3. The outcome of the project may also benefit environmental protection by providing cheap less toxic catalysts that could be used to catalyse the aerobic degradation of polluting plastics, agrochemicals and detergents and/or provide a new direction for finding more viable catalysts.
4. The wider chemical producing and using industries will also benefit from the outcome, either through using the catalysts or lowered cost in chemicals.
5. The catalysts and the reactions enabled will also provide licensing opportunities for fine chemical and catalyst manufacturers for large scale production and spinout opportunities.

Societal
1. The new iron chemistry will lead to more efficient production of e.g. consumer goods, pharmaceuticals and agrochemicals.

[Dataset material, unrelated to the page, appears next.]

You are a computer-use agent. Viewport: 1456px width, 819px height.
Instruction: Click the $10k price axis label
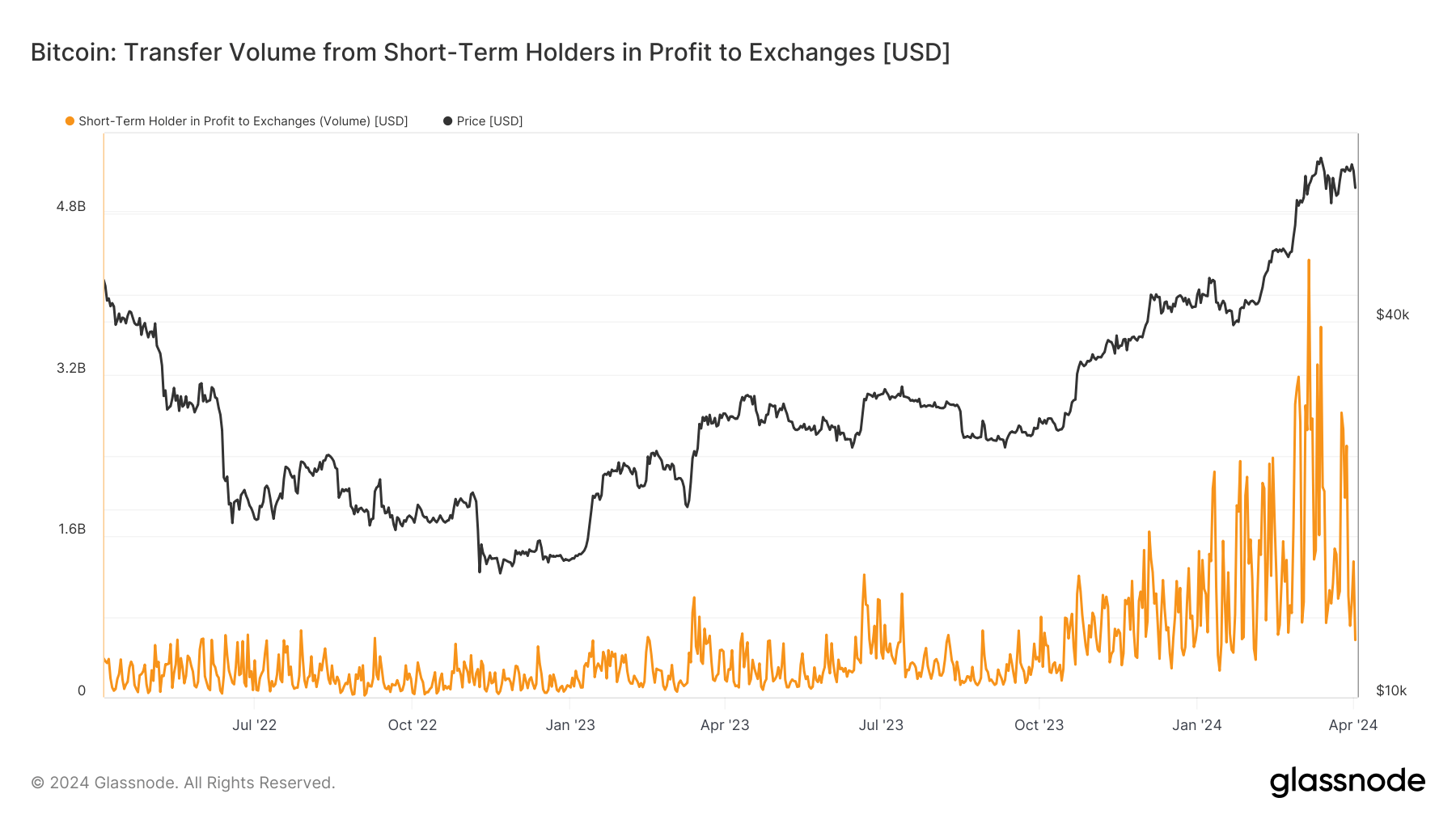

2. The chemistry will benefit the environmental through the use of clean oxidant, and reduction in waste, by-products and energy usage.
3. The protocol developed may be taken directly or further developed for degrading environmentally polluting substances such as polyethers, contributing to environmental remediation.
4. Highly skilled personnel adept in catalyst science will be trained, who are essential to maintain the vibrant, inventive research community that is essential to a knowledge-based society/economy.
4. The knowledge gained will be disseminated, providing a new strategy to do clean oxidation reactions and to enable other researchers to develop viable base metal catalysts for many other oxidation reactions.
5. Research collaborations with academic groups and companies will be strengthened to allow for continued search for more economic catalysts and study of more challenging reactions.